According to travel search engine Opodo, men and women have distinct motivations for travel. Men seek connection with new people, while women seek self-discovery along with exploration.

In 2010, Norwegian Cruise Lines (NCL) was one of the first to offer solo ‘Studio’ cabins and accompanying Studio lounges for single travellers. In January this year, NCL published research that showed two-thirds of respondents booked solo trips either to ‘have a break’ or ‘treat themselves’. One in five (17%) had booked a solo cruise to reconnect with themselves after a relationship breakdown and a similar number cited reasons such as not having to deal with annoying habits of companions.

Solo travelers, often frequent adventurers, are sought-after by cruise liners. To cater to this growing audience, these liners are reducing single supplements, building ships with dedicated single cabins, and introducing activities and hosts tailored for independent travelers.

Upon closer examination of the statistics, it is evident that the options for single cabins are quite promising. Norwegian Cruise Lines leads the way, offering 128 Studio cabins on Epic, 82 on Bliss, and 59 on Breakaway. Virgin Voyages, an adult-only cruise line, provides 40 interior cabins for solo travelers on their superyacht-style ships Scarlet Lady, Valiant Lady, and Resilient Lady. Additionally, Fred Olsen now offers 65 single cabins on Balmoral, 49 on Borealis, and 43 on Bolette. It is noteworthy that these solo accommodations are not only increasing in quantity but also in variety, with options available on premium decks and featuring balconies. Nevertheless, the sizes of these cabins still differ; NCL's Studios average around 100 sq ft (many without windows), while Holland America Line's newest ships, the Koningsdam, Rotterdam, and Nieuw Amsterdam, provide staterooms ranging from 127 to 172 sq ft. Furthermore, Royal Caribbean International offers staterooms for solo travelers of up to 199 sq ft, occasionally without single supplement fees as well.

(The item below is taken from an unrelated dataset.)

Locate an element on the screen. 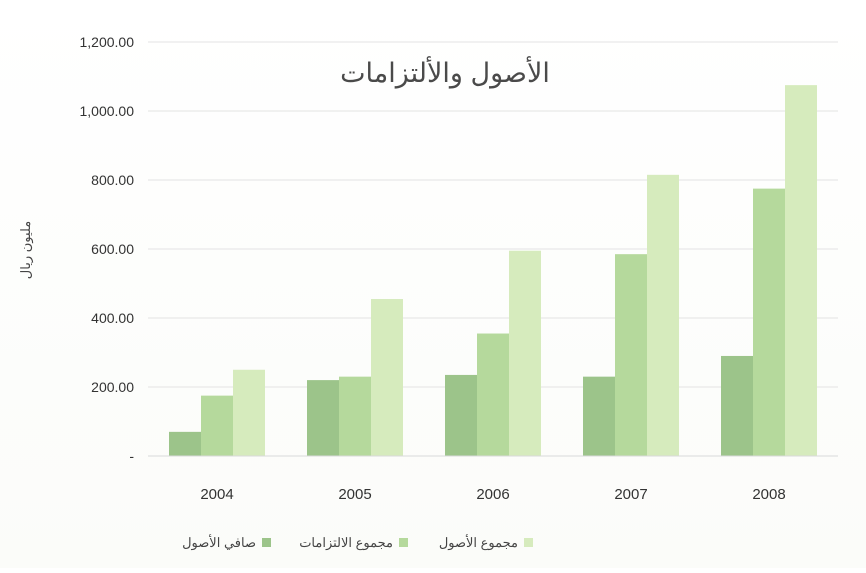 The image size is (866, 573). bar-series-3-2005 is located at coordinates (387, 378).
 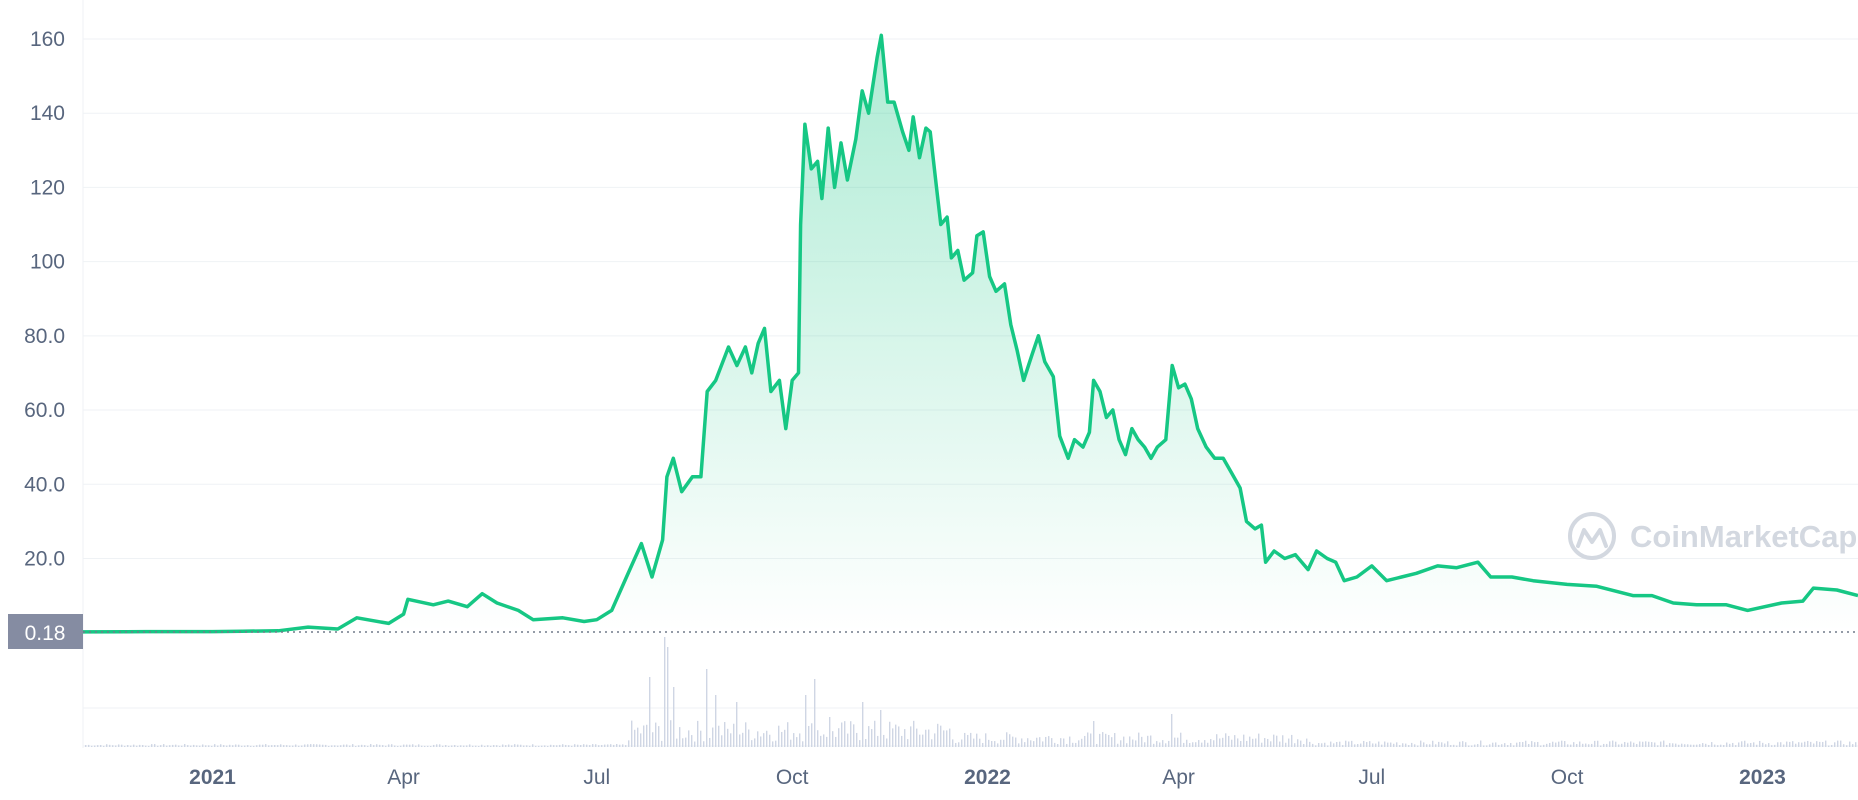 I want to click on x-tick-label: Apr, so click(x=1178, y=778).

Riviera Travel, the UK's leading river cruise provider, offers free sole-occupancy cabins for single travelers. They also have entire ships dedicated exclusively to solo travel. In 2024, they have eight itineraries designed specifically for solo travelers, with 11 departure dates. Explore captivating voyages along the Rhône, Rhine, Danube, and Seine rivers.

Introducing the Solivagant Society, exclusively for independent travelers, by Explora, the new luxury cruise line. This complimentary group connects solo adventurers for activities, events, and experiences throughout the voyage. While traveling alone can be costly, Explora offers reasonably priced cabins designed for solo travelers. However, it's important to review the details before making a reservation.

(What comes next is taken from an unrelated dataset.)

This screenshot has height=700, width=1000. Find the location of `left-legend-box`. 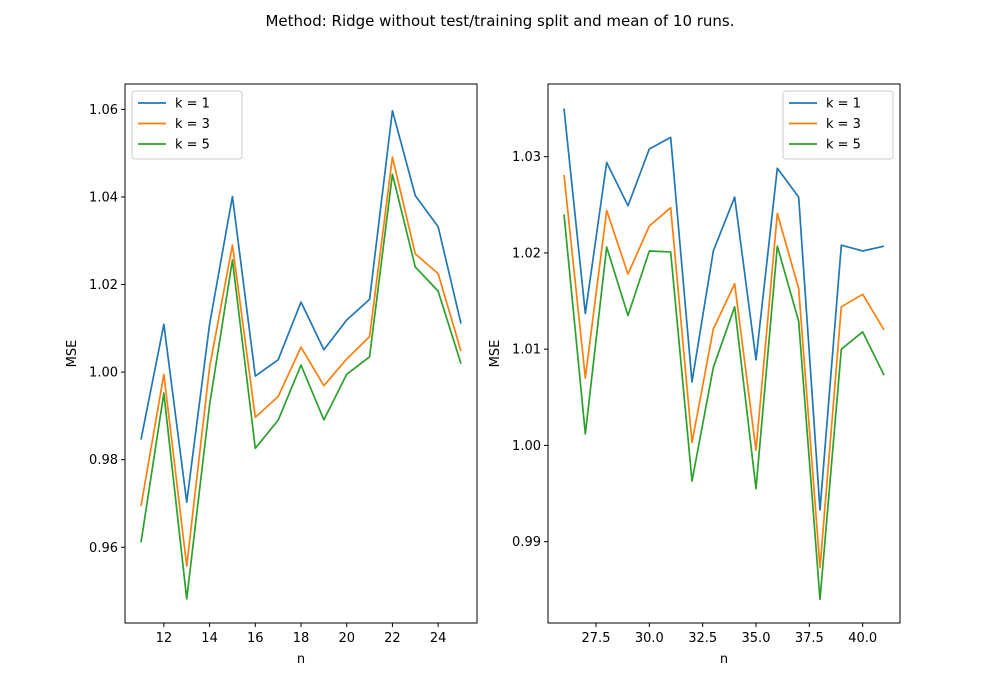

left-legend-box is located at coordinates (187, 125).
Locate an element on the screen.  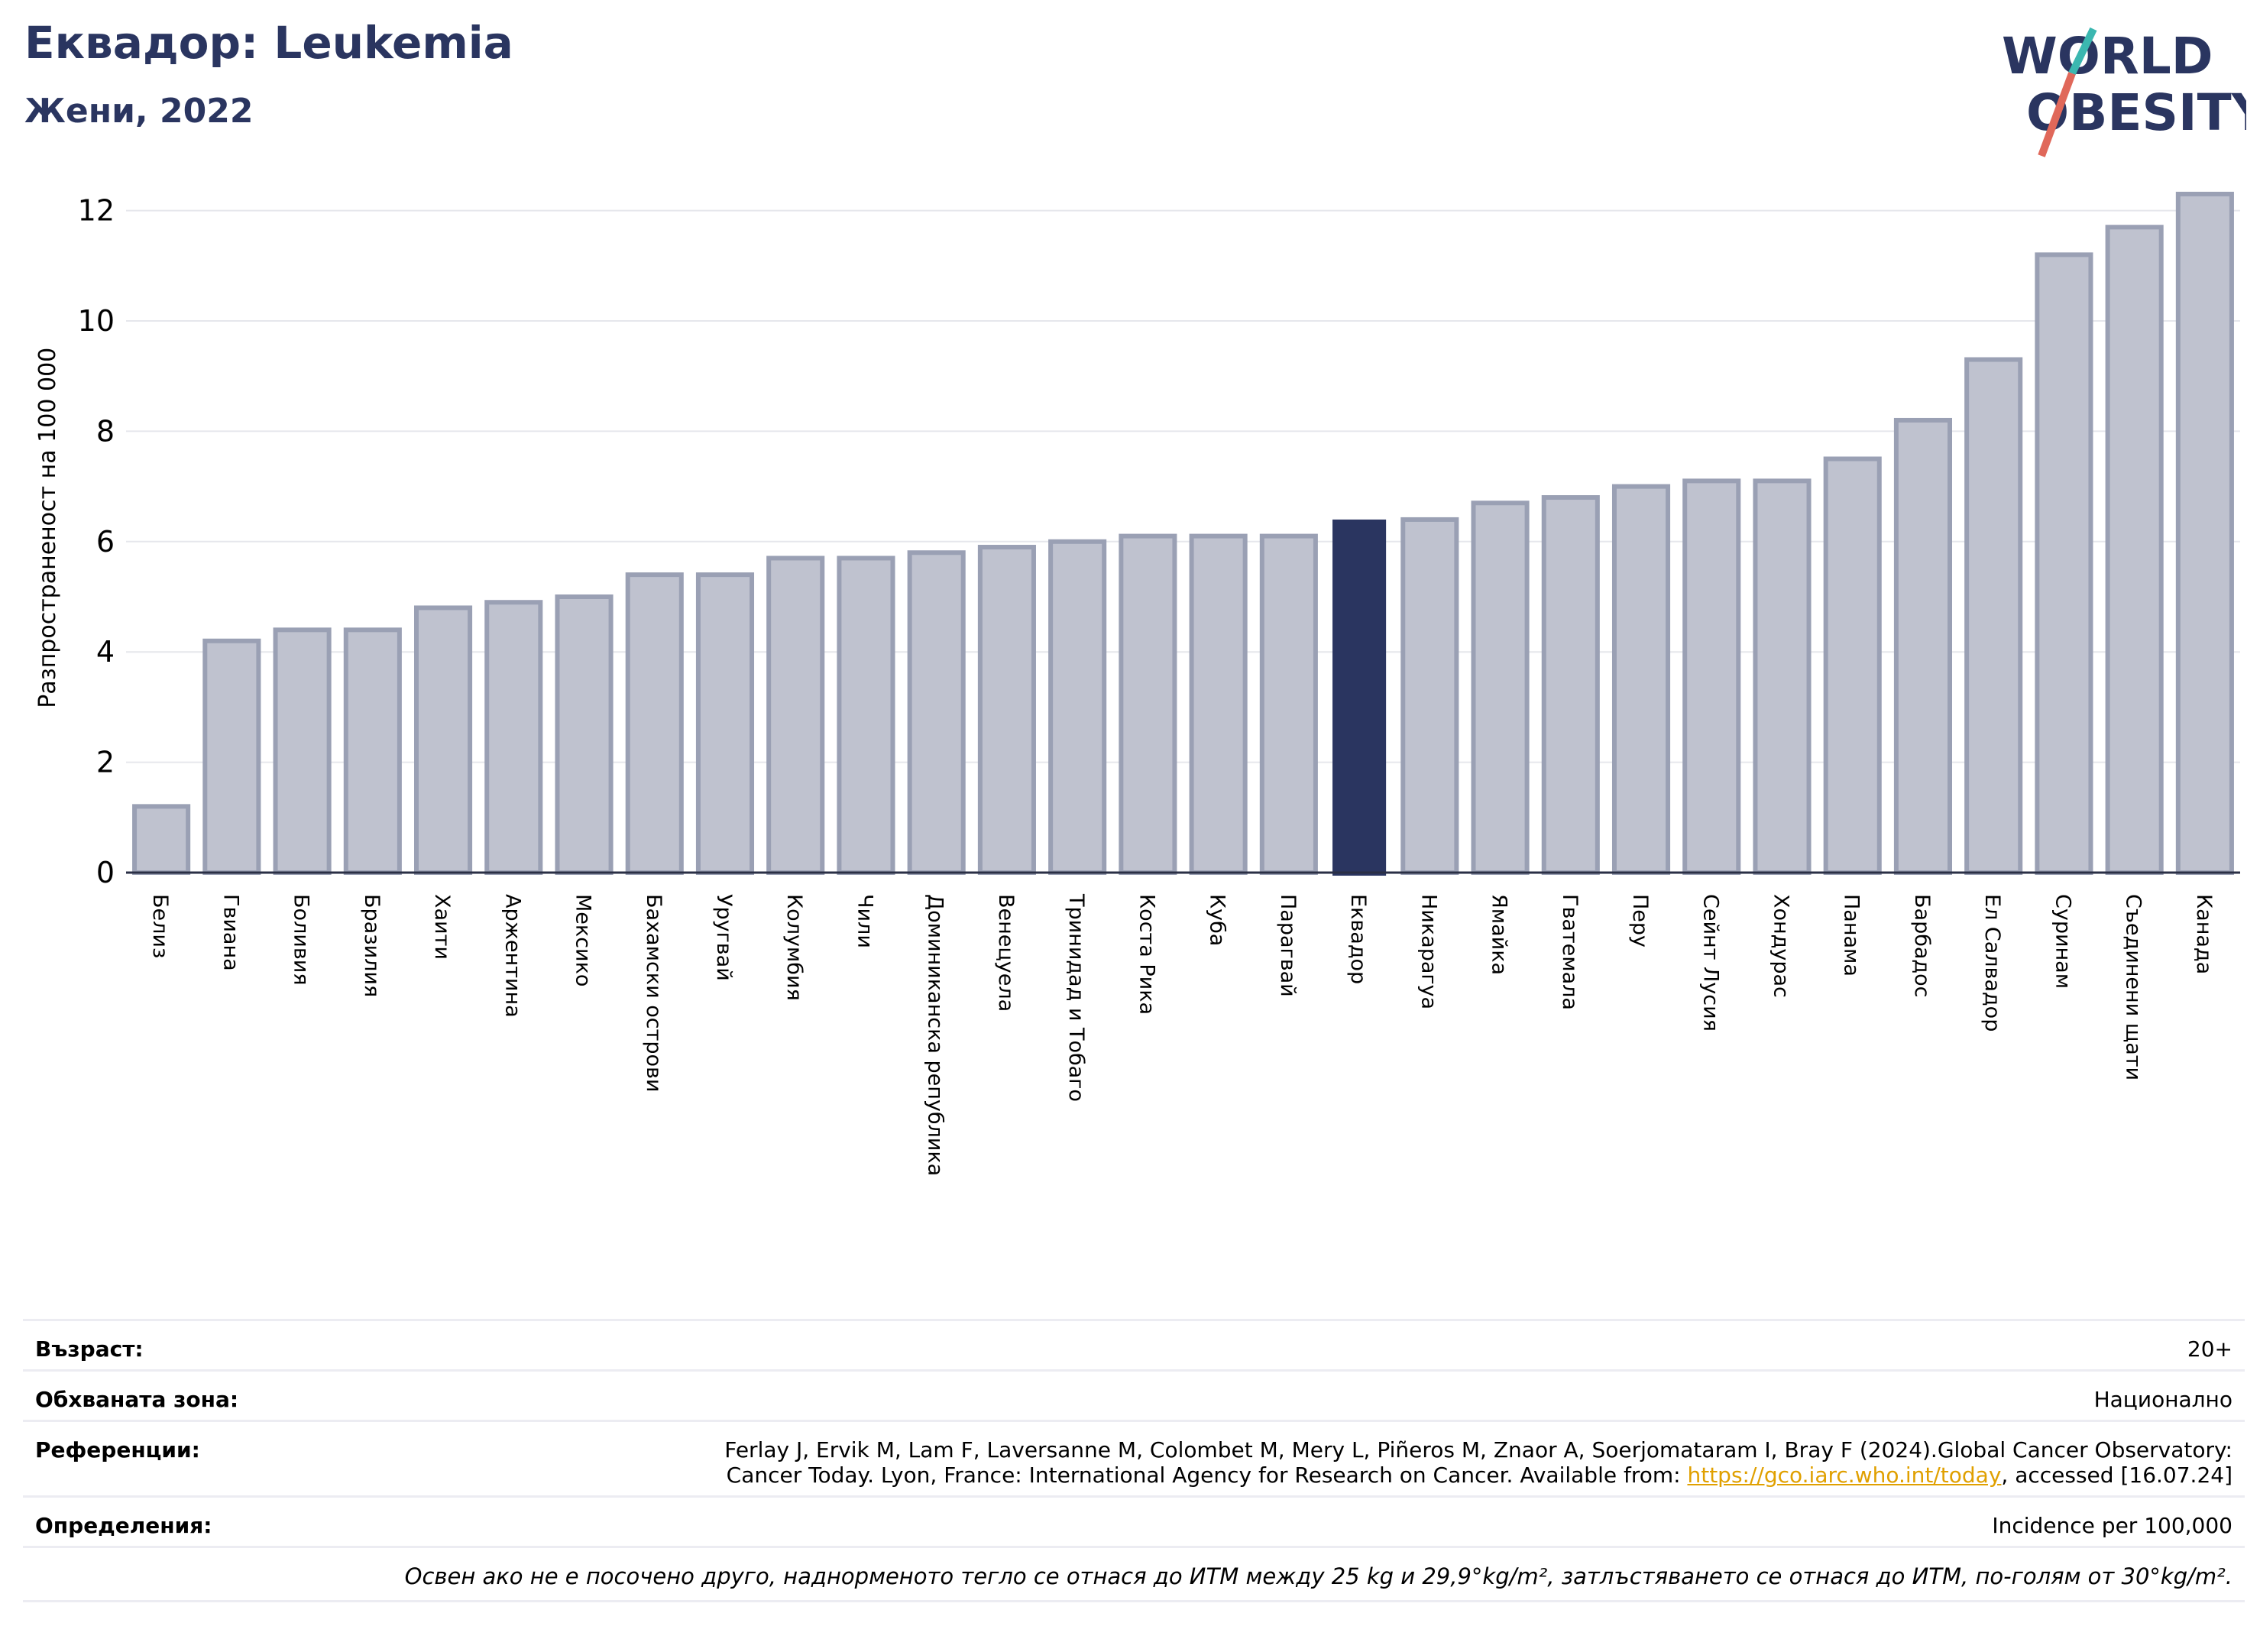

Some cruise lines, like Hurtigruten, offer voyages without extra charges for solo travelers. However, other companies advertise single cabins but still charge double the price compared to couples. For example, on the Virgin Voyages French Riviera and Ibiza Nights cruise, a sea view cabin costs £320.29 for one guest, whereas it costs £160.14 for two people sharing. Silversea Cruises and Azamara are among those reducing single supplements on selected sailings, typically charging 25-50% of the double occupancy rate. Also, watch for special promotions between cruise lines and travel agents.

The cruise industry is not just acknowledging but embracing the surge in solo travel. Companies are innovatively adapting their offerings to accommodate solo cruisers, demonstrating a commitment to inclusivity and a keen understanding of evolving travel trends. From waiving single supplements to creating dedicated spaces for solo travelers, cruise lines are reshaping the solo cruising experience, making it more affordable and enjoyable. While there are disparities in pricing structures among different cruise lines, the industry as a whole is making strides towards making solo travel a norm rather than an exception. This steadfast approach is propelling the industry forward, and solo travelers can look forward to even more tailored experiences in their future voyages.